Monday, May 24, 2010


I've whined a lot on these pages about how sad it makes Jon and me to turn down well-written, deftly plotted books, not because they are lacking something, but because we just can't sell them. It's one of the most difficult aspects of this business.

But the book world is being turned on its head, and many authors are using this to their advantage. Instead of going through the "traditional" publishing channels of agents and mainstream publishers, some authors are choosing one of the many self-publishing routes. One of these books has come to our attention this week, and I want to mention it here.

I reluctantly turned down a manuscript entitled A Place to Die by Dorothy James. I just loved how Dorothy set the scene for this murder mystery that takes place in an upscale Vienna nursing home. In my opinion, this book had the makings of a best-seller--quirky characters, romantic setting in the Vienna Woods, marital discord and sexual misbehavior. But the editors I contacted were not moved to buy. Some didn't like the European setting, others found it too long and involved. After working for several months, I decided that I'd have to let it go.

Dorothy just emailed me to tell me that she's self-published A Place to Die. In her words, "The fact that you genuinely liked it -- I was always convinced of that -- helped me not to give up altogether on the idea, and I finally decided to self-publish -- something that more and more people are doing. I do not know how this will turn out, but I am giving it a go, and I now have a very nice looking book -- whether I can sell it remains to be seen! If you have a moment, I would be very pleased if you could look at the web site."

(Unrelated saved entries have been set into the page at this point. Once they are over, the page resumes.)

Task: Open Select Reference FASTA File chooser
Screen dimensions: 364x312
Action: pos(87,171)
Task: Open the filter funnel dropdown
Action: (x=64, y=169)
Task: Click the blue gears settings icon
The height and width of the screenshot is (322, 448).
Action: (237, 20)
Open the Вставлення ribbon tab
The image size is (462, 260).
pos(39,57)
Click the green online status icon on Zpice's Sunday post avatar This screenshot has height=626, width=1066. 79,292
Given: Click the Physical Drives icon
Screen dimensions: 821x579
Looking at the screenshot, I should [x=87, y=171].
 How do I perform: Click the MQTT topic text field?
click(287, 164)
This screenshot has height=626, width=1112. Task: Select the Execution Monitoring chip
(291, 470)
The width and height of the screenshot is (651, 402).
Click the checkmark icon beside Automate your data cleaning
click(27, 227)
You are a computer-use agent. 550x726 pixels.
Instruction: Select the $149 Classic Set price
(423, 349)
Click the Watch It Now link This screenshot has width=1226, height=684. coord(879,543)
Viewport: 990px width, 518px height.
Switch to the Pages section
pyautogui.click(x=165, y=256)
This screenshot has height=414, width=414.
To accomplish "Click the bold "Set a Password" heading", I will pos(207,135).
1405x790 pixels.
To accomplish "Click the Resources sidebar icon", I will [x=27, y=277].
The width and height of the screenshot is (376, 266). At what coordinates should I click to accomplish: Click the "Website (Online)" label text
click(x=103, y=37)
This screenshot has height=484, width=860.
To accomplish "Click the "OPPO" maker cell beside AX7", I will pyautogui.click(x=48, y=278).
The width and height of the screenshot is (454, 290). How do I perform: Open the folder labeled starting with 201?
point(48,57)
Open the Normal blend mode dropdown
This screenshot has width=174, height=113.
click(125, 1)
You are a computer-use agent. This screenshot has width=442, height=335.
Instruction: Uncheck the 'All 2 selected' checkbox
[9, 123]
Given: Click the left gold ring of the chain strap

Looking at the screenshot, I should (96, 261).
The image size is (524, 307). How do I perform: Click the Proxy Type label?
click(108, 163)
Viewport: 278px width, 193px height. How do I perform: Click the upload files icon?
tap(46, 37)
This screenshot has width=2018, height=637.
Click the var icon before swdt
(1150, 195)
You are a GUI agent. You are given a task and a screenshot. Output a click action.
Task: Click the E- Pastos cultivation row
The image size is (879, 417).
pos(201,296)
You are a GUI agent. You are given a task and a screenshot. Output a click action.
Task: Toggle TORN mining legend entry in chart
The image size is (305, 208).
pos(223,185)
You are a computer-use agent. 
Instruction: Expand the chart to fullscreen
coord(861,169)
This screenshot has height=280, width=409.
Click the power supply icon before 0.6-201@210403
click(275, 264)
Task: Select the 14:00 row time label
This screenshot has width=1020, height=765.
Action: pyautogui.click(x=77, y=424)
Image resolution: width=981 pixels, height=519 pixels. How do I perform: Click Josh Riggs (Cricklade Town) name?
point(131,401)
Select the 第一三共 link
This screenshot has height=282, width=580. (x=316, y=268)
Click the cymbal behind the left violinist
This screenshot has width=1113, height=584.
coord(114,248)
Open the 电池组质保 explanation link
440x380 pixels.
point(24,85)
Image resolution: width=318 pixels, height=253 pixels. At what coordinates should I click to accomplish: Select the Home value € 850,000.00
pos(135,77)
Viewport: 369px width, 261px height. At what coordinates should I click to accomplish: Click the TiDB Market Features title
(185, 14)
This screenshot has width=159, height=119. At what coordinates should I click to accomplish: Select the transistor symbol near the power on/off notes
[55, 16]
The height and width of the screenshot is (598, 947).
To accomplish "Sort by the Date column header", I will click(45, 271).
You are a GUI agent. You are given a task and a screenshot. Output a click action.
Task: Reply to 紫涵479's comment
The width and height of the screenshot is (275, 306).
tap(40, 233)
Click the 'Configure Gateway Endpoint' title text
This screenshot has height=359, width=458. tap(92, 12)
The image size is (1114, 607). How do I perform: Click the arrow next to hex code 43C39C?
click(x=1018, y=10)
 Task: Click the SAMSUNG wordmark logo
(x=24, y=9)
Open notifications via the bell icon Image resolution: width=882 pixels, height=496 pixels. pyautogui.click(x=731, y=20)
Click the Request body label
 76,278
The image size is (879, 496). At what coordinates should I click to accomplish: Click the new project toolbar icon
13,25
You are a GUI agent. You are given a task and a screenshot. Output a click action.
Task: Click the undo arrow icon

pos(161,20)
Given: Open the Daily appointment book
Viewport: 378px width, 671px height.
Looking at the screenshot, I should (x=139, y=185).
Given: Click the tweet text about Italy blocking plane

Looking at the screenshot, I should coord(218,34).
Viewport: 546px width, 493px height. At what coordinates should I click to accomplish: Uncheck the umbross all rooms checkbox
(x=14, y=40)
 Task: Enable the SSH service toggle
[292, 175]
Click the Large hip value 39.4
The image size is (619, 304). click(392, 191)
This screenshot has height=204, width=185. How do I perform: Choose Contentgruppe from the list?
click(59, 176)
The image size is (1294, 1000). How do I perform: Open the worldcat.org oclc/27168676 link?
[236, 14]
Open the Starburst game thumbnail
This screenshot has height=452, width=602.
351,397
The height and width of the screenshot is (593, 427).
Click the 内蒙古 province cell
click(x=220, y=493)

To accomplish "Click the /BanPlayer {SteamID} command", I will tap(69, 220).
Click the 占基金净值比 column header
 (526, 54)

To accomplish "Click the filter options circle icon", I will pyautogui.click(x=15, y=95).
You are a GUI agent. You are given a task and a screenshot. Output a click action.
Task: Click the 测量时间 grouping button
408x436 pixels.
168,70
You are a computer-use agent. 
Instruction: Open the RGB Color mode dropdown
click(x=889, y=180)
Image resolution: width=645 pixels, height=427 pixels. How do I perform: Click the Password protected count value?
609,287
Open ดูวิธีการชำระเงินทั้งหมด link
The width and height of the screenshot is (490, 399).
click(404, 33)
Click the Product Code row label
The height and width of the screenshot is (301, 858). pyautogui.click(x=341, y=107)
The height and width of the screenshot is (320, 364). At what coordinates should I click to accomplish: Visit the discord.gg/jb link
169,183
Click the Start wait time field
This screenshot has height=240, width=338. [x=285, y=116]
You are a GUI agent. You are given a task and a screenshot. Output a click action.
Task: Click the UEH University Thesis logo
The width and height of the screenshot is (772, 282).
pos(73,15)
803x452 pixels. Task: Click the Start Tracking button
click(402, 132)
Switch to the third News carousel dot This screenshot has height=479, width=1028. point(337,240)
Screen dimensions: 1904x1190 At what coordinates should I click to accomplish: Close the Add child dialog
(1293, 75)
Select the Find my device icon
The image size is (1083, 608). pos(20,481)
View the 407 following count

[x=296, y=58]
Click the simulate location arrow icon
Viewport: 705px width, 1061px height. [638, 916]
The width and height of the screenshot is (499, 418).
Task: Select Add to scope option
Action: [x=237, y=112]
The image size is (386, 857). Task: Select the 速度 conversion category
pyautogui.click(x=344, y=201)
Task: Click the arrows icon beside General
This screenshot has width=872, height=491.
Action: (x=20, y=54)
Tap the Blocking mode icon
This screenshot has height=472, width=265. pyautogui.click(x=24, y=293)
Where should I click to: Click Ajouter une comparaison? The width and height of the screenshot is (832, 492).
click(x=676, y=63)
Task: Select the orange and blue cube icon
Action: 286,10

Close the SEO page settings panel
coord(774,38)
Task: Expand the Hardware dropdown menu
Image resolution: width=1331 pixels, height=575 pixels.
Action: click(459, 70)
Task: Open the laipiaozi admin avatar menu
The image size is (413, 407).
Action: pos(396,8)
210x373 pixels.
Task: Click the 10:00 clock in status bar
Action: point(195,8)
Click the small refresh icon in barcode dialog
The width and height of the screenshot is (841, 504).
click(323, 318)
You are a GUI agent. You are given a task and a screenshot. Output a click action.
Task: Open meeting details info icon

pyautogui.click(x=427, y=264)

I did look at the site and it's quite striking. I hope this works for Dorothy. She's a talented writer with entertaining stories to tell.

The point here is that as literary agents, Jon and I work very hard to find books we think we can sell to traditional publishers. Sometimes we can; sometimes we can't. But today there are other options for authors who cannot find representation or whose books are not being picked up by publishers--self publishing is one.

Is self-publishing a threat to traditional publishing? I don't think that's the right question to ask. I believe that the traditional model of book publishing will be with us for a long time. But it's changing too, and the self-publishing / e-publishing /traditional publishing worlds will meld, morph and separate many times within the next few years. No matter what form it takes, the important thing is the story and the story will always be with us in one form or another.

It's Book Expo week in NYC. I'll be there on Wednesday and then off for a week in the Northwest with a client. Jon will go to Book Expo on Thursday. Have a great work week everyone!

Monday, May 10, 2010


This post dedicated to Norton, 8-20-1995--5-6-2010

We seemed to touch a chord with readers with our last post on the writing process. We received several thoughtful responses, some of which we'll feature here.

Jon and I just registered for BEA (Book Expo America) which takes place this year from May 25 through 27. BEA, like book publishing itself, is in a state of flux--it ain't the show it used to be. But we'll go because we have to go. We need to see it, feel it, and get a sense of the publishing vibe outside our Fogelsville office. It's still a great opportunity to meet with non-New York City publishers and we always run into folks we don't see often enough. I'm going on Wednesday, Jon on Thursday, taking advantage of the one-day option provided by BEA this year.

I'll leave BEA Wednesday afternoon and head over to Newark International Airport to take a flight out to the Northwest. One of our authors has been invited to a celebrity birthday party and she invited me to join her. Bonus is, I'll get to visit with our middle son Joel and his wife in Portland, OR. Jon will hold down the fort in my absence.

Busy morning with lots of queries and a few exciting possibilities. Now, on to your comments about the writing process.

Here's what Jake Seliger has to say:

NLA: Do you write every day?


NLA: Do you write at the same time every day?

JS: No, although I tend to write in the morning or late evening. Something about the afternoon puts me off.

NLA: How much time do you devote to your craft?

JS: A lot, especially if grad school in English lit counts as time spent on craft.

NLA: How do you stay on track?

JS: With a pair of rails and a great steam engine pulling me. Anyway, when I'm working on first drafts I shoot for a thousand words a day and usually hit 500 – 1,000; most of the time I read what I did the day before first, fix that, and then go on. Once done, I go back through a printout, then make those changes on screen, then give it to friends, then make their changes, then let it sit, then go through it one more time.Then I think "this time will be different," and it usually is, slightly, and then it's not.

April 29, 2010 12:45 PM

Thanks, Jake! I love your spirit, your organization, your attitude and sense of humor.

A sad post script: Chief Office Cat, literary friend and champion shredder, Norton died peacefully last Thursday. He is survived by his brother Wylie. Jon and I miss him mightily.